Personal information
- Born: 27 August 1906 Joutseno, Finland
- Died: 24 November 1982 (aged 76) Pori, Finland
- Height: 1.79 m (5 ft 10 in)
- Weight: 81 kg (179 lb)

Sport
- Sport: Athletics
- Event: Javelin throw
- Club: HKV, Helsinki

Achievements and titles
- Personal best: 70.64 m (1932)

Medal record
Representing Finland
Olympic Games
| Bronze medal – third place | 1932 Los Angeles | Javelin throw |

= Eino Penttilä =

Finnish javelin thrower

Eino Penttilä (27 August 1906 – 24 November 1982) was a Finnish javelin thrower who won a bronze medal at the 1932 Summer Olympics, behind teammates Matti Järvinen and Matti Sippala.

==Career==

Penttlä was a Biathlon competitor who changed to javelin throw at the age of 15. He won the national title in 1926–1928, and set a new world record in October 1927. He was a favorite at the 1928 Olympics, but finished sixth due to an elbow injury. After that he lost domestic competitions to Matti Järvinen, and at the 1932 Games finished third. He retired in 1936 due to the old injury.

_Supplied records_
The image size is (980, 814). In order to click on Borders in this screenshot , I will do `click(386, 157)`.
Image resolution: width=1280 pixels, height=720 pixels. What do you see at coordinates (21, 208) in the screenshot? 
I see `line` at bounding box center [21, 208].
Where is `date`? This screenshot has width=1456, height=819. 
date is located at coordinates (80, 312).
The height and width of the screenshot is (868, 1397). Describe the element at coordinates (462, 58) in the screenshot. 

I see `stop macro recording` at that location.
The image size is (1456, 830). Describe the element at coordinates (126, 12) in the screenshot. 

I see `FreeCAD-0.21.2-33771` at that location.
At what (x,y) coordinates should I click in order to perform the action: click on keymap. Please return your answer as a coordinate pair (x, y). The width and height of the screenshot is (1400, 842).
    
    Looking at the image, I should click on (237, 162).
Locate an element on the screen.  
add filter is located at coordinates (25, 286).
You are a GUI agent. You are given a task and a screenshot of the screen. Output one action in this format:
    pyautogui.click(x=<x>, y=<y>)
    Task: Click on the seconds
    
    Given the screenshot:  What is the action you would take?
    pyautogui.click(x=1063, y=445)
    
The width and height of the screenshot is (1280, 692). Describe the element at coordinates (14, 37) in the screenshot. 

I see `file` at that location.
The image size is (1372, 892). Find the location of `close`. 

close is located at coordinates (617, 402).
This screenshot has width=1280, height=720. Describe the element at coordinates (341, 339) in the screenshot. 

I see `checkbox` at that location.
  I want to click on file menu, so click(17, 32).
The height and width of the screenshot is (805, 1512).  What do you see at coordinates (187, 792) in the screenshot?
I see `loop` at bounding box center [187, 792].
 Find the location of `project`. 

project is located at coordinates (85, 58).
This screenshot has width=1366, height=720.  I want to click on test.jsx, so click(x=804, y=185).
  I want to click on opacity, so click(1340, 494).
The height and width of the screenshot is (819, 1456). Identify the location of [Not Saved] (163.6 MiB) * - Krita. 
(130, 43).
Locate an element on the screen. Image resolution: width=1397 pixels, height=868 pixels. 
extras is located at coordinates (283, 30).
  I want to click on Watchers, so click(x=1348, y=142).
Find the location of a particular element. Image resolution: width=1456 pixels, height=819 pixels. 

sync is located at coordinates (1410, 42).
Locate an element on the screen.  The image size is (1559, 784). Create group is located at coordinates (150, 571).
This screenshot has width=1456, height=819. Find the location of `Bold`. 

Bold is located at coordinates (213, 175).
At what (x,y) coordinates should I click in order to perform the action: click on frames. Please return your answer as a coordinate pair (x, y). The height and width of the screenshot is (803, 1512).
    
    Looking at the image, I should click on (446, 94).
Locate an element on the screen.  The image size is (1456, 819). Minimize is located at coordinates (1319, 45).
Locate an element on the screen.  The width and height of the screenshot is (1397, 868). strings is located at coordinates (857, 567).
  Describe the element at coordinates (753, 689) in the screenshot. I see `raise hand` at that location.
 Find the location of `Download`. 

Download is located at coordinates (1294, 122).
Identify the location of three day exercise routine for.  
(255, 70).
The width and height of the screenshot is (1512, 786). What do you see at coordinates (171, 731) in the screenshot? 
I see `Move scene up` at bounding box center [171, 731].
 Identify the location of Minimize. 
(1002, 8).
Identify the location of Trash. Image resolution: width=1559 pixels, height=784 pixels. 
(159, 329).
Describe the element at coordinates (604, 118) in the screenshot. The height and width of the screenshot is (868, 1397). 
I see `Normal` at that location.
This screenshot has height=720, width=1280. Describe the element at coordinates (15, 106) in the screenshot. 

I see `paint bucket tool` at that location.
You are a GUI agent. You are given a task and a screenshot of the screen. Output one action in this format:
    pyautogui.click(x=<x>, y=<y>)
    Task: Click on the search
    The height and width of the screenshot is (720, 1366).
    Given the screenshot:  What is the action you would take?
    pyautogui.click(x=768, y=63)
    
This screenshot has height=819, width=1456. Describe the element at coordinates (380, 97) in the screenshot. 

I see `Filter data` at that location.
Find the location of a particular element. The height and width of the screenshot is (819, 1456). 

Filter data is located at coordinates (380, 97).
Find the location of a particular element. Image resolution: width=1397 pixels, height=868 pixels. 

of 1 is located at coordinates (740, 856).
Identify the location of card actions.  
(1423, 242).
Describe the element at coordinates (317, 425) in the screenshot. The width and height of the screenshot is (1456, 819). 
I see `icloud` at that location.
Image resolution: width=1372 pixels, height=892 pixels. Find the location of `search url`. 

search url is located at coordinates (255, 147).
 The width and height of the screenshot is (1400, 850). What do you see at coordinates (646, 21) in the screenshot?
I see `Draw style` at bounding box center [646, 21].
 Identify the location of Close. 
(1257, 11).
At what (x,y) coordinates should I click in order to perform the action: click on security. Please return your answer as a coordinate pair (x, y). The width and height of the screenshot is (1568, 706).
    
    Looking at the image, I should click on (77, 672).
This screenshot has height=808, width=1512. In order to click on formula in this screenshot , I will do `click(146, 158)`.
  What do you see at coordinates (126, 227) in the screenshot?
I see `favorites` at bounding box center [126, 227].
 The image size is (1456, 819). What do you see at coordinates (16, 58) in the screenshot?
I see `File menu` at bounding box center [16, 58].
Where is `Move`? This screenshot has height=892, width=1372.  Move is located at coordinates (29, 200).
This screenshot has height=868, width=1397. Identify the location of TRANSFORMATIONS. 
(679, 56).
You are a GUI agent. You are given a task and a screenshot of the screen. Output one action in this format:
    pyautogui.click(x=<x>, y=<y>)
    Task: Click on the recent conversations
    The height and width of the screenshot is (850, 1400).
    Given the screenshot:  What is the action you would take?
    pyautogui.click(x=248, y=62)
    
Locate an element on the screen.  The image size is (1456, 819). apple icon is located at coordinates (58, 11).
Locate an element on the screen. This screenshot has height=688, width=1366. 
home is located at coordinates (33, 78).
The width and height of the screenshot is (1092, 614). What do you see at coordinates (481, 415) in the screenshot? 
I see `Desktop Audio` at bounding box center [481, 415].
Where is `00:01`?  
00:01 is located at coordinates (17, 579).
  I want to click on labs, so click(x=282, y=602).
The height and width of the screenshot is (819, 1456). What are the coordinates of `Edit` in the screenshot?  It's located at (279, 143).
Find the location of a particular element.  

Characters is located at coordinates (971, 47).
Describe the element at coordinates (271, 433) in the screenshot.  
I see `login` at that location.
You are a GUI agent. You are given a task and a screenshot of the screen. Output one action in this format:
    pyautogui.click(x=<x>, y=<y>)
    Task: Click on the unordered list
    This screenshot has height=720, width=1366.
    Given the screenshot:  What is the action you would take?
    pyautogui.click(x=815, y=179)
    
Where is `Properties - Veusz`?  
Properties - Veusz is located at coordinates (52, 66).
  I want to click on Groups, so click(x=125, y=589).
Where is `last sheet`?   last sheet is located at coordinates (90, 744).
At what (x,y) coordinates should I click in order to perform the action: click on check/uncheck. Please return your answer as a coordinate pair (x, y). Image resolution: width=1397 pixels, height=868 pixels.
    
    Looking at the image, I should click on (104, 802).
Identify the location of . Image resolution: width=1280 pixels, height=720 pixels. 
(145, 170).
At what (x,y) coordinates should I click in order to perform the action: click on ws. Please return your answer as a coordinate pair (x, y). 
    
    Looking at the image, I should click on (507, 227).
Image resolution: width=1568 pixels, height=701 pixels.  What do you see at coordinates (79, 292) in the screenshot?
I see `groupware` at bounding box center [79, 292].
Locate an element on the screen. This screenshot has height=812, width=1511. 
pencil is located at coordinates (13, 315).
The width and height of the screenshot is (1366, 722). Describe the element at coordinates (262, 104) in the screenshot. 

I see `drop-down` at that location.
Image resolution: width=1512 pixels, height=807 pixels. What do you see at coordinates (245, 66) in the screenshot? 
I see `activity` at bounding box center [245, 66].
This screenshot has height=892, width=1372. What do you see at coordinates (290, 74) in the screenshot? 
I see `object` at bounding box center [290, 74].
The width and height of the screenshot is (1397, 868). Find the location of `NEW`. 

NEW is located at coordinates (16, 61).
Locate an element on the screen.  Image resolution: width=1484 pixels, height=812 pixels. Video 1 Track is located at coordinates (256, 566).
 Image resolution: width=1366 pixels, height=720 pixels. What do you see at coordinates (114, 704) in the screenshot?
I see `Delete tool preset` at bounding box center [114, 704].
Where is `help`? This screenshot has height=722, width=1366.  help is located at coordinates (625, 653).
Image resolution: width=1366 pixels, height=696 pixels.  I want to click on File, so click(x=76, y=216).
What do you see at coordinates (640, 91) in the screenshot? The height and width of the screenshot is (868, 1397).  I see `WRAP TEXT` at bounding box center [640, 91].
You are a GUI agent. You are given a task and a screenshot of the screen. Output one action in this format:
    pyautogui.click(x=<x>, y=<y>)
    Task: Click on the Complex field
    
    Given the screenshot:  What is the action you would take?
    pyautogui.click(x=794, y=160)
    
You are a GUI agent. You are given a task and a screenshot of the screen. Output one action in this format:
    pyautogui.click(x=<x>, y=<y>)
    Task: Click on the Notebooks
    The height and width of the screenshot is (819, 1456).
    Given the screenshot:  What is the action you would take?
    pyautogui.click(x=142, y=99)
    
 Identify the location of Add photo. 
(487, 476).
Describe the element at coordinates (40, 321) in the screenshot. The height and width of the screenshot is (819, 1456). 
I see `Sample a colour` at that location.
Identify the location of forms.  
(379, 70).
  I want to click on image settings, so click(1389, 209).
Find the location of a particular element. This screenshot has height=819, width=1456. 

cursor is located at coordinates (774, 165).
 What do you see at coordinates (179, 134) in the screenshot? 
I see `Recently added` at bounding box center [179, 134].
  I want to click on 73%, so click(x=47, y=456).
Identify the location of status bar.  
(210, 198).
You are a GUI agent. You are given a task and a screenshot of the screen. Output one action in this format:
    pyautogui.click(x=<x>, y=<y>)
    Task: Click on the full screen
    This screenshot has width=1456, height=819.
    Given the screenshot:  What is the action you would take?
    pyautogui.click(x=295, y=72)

_Questions to answer_
• a. In the Penttilä biography, quote the passage from "Penttlä was a" to "the old injury.".
• b. Name every city mentioned in the Penttilä biography.

_Written answers_
• a.
Penttlä was a Biathlon competitor who changed to javelin throw at the age of 15. He won the national title in 1926–1928, and set a new world record in October 1927. He was a favorite at the 1928 Olympics, but finished sixth due to an elbow injury. After that he lost domestic competitions to Matti Järvinen, and at the 1932 Games finished third. He retired in 1936 due to the old injury.

• b. Joutseno, Pori, Helsinki, Los Angeles